Mario Perrotta

Corriere della Sera

Nei gesti dolenti di Perrotta rivivono i soldati dimenticati Con Mario Perrotta è andata così. Lo scorso luglio Roberto Rinaldi, un collega affettuoso (non ce ne sono più di due o tre), mi disse d’aver visto in primavera uno spettacolo straordinario dedicato a Ligabue, il pittore: nasceva in vari punti della regione e tutto confluiva […]

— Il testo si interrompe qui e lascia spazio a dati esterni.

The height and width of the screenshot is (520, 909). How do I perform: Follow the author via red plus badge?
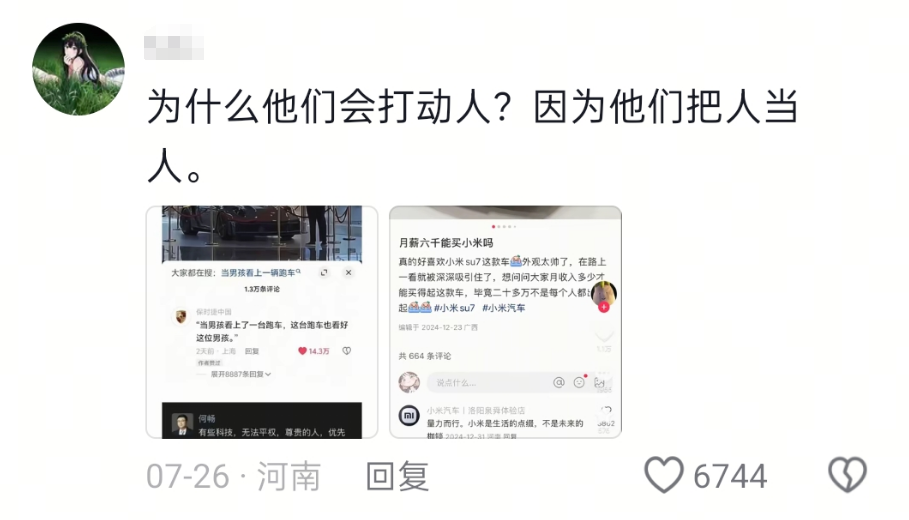click(x=603, y=307)
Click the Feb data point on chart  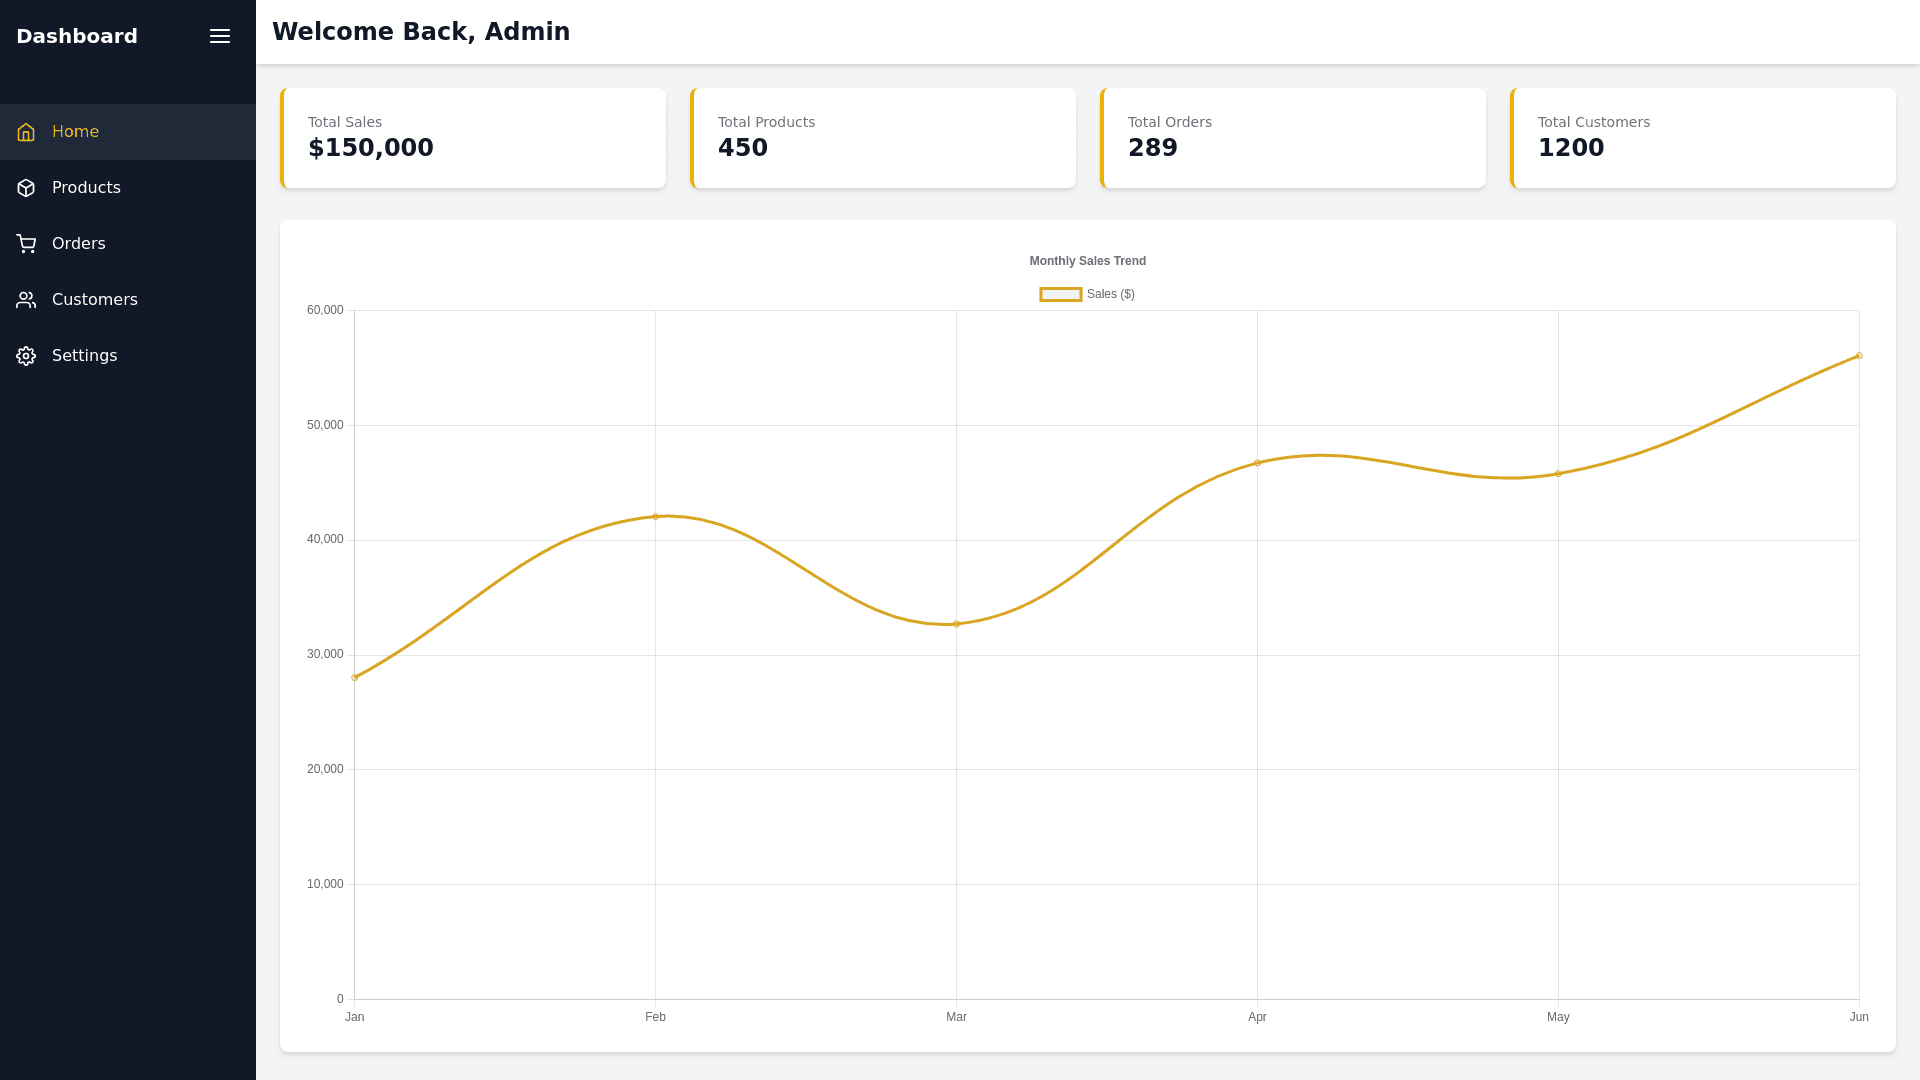[655, 517]
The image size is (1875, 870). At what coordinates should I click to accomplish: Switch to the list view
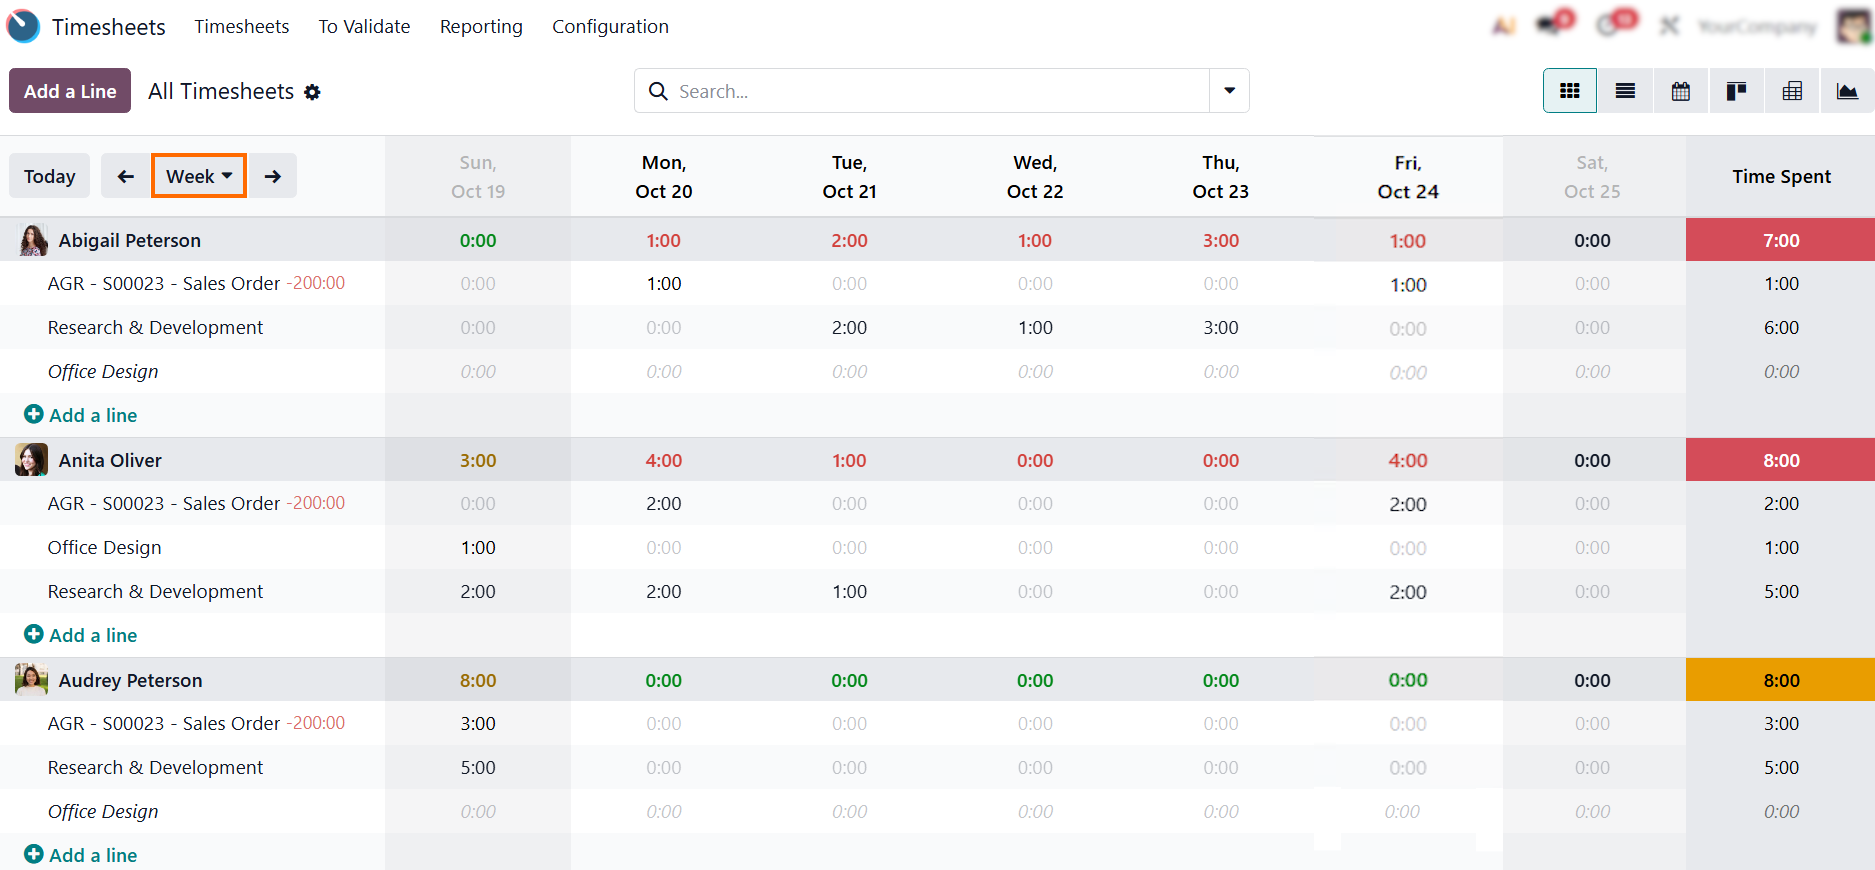point(1625,91)
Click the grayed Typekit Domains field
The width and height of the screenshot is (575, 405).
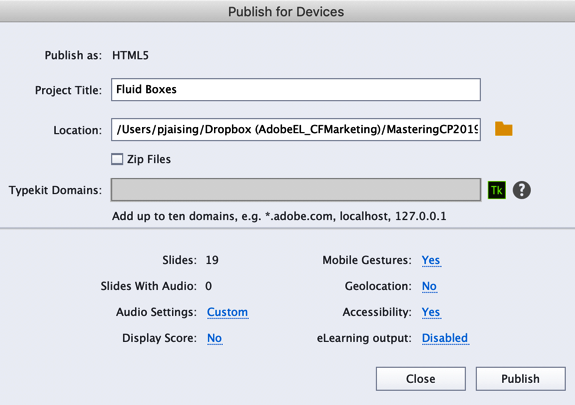[296, 190]
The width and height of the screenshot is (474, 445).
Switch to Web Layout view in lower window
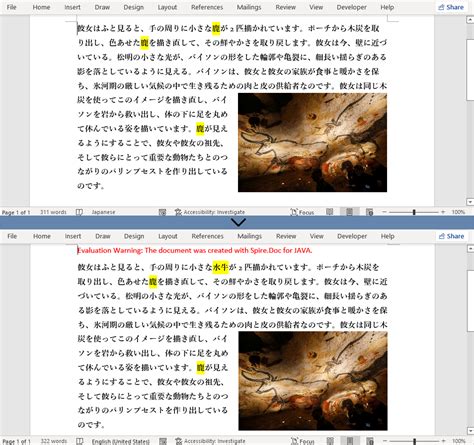coord(370,441)
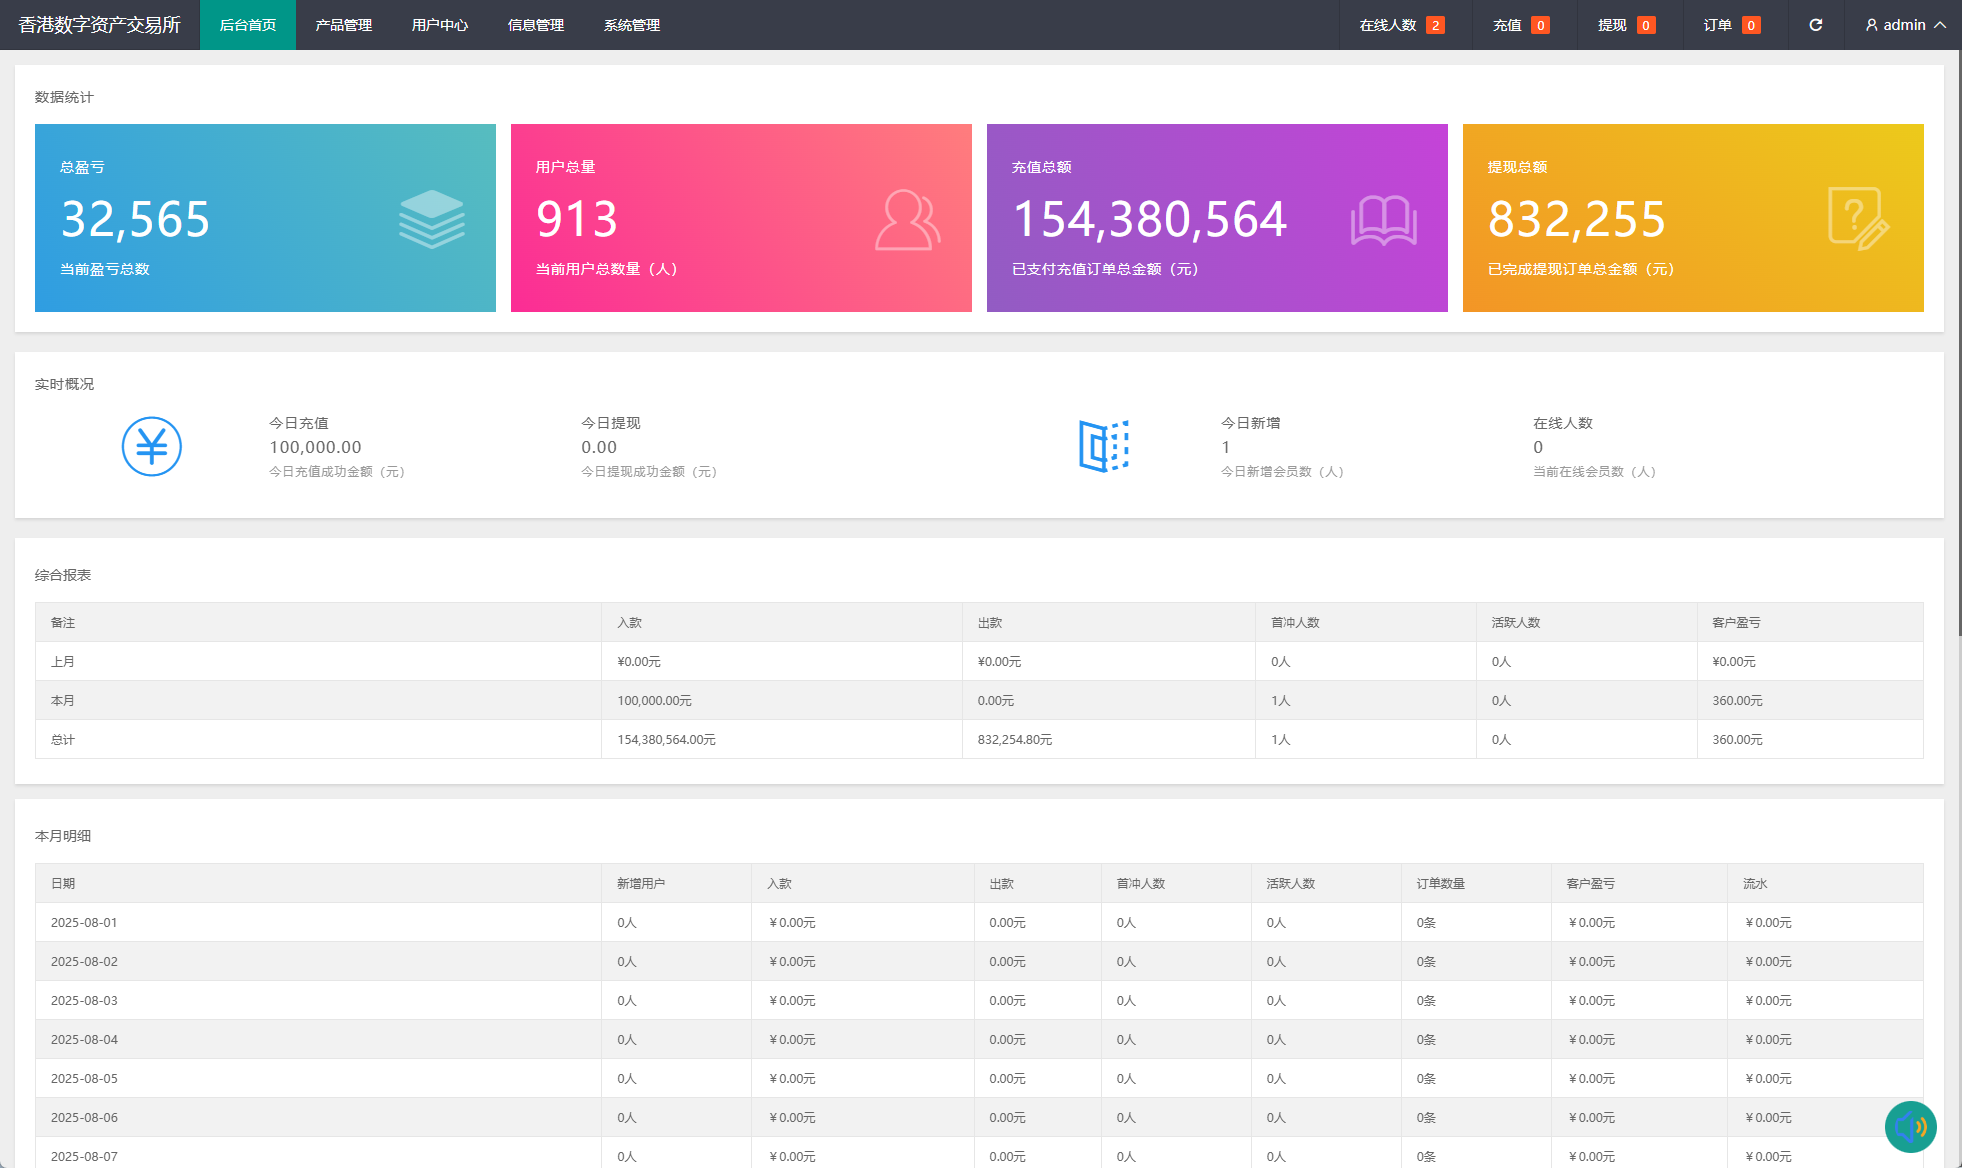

Nei gesti dolenti di Perrotta rivivono i soldati dimenticati

Con Mario Perrotta è andata così. Lo scorso luglio Roberto Rinaldi, un collega affettuoso (non ce ne sono più di due o tre), mi disse d’aver visto in primavera uno spettacolo straordinario dedicato a Ligabue, il pittore: nasceva in vari punti della regione e tutto confluiva a Reggio Emilia. Descrisse lo spettacolo con accenti tali da provocarmi dispiacere di non averlo visto. Ma, dissi, non ne sapevo niente. Gli chiesi il cellulare di Perrotta e con lui mi lamentai della mia ignoranza. Con netta e chiara sincerità Perrotta mi rispose che non vi fu trascuratezza ma scelta: non avevo visto niente di suo, pensava non mi sarebbe interessato. Replicai che non vi era stato disinteresse bensì pura e semplice casualità. Appena se ne fosse data l’occasione avrei visto un suo spettacolo.
È accaduto con Milite ignoto – quindicidiciotto, ora in tournée a Lecce. Avevo da poco letto un’antologia dei racconti di Federico De Roberto dedicati alla Grande Guerra, ma quando si spensero le luci e seduto su un mucchio di sacchi da trincea Mario Perrotta cominciò a parlare misurai la distanza tra la sua voce e quella razionale del grande scrittore siciliano. In Mario Perrotta di razionale, di scongiurante, di allontanante non c’è nulla. Egli aveva tratto il suo materiale da Avanti sempre di Nicola Maranesi e da La Grande Guerra. I diari raccontano dello stesso Maranesi e di Pier Vittorio Buffa, dunque, in buona sostanza, dagli archivi. Ma anche questa è un’indicazione che non mi sembra soddisfacente, è solo una notizia necessaria. Lo dico con energia perché se è vero che è il contenuto a dettare le condizioni, ossia a dettare la forma, è ancora più vero, e lo è di più in questo caso, che tale forma m’è subito apparsa dominante. Dominanti erano due fatti: la voce di Perrotta e la sua gestualità.
Ciò di cui parlava possiamo immaginarlo (fango, sudore, fetore, corpi, freddo, spari nel buio, gesti inconsulti, stragi, milioni di morti, la patria che per la prima volta unisce in una parola mille diversità, la diversità delle lingue, cioè dei dialetti, l’ignoranza dei poveri venuti da ogni dove e la stupidità di tanti tra quelli che hanno studiato, chi prima non voleva la guerra e poi la voleva). Ma il punto è, lo ripeto: come parlava di tutto ciò? A bassa voce, con pudore, con dolore, con l’anima (dico anima, non tecnica, bravura, mestiere, né immersione psicologica: in chi poi se il suo personaggio è un ignoto?). Si trattava di un racconto moderno di cose antiche, un racconto senza soggetto rivolto a un soggetto che potrebbe rispondere e anzi davvero rispondeva: ignoto? Ma se mi hanno bombardato e sono ignoto a me stesso!
L’altro cruciale capitolo era, di Perrotta, la gestualità. Nell’immobile corpo vi era una specie di pietrificazione, quella della stupefazione che precede e segue la parola; o un’austerità, una rinuncia. Ma vi erano anche le braccia. Il senso del loro movimento lo si coglieva negli ultimi minuti, quando esce infine una musica: era un movimento da direzione d’orchestra, ma ondeggiante, apprensivo, conclusivo. Quelle «cose antiche» Perrotta non le stava recitando: immerso, le stava rivivendo.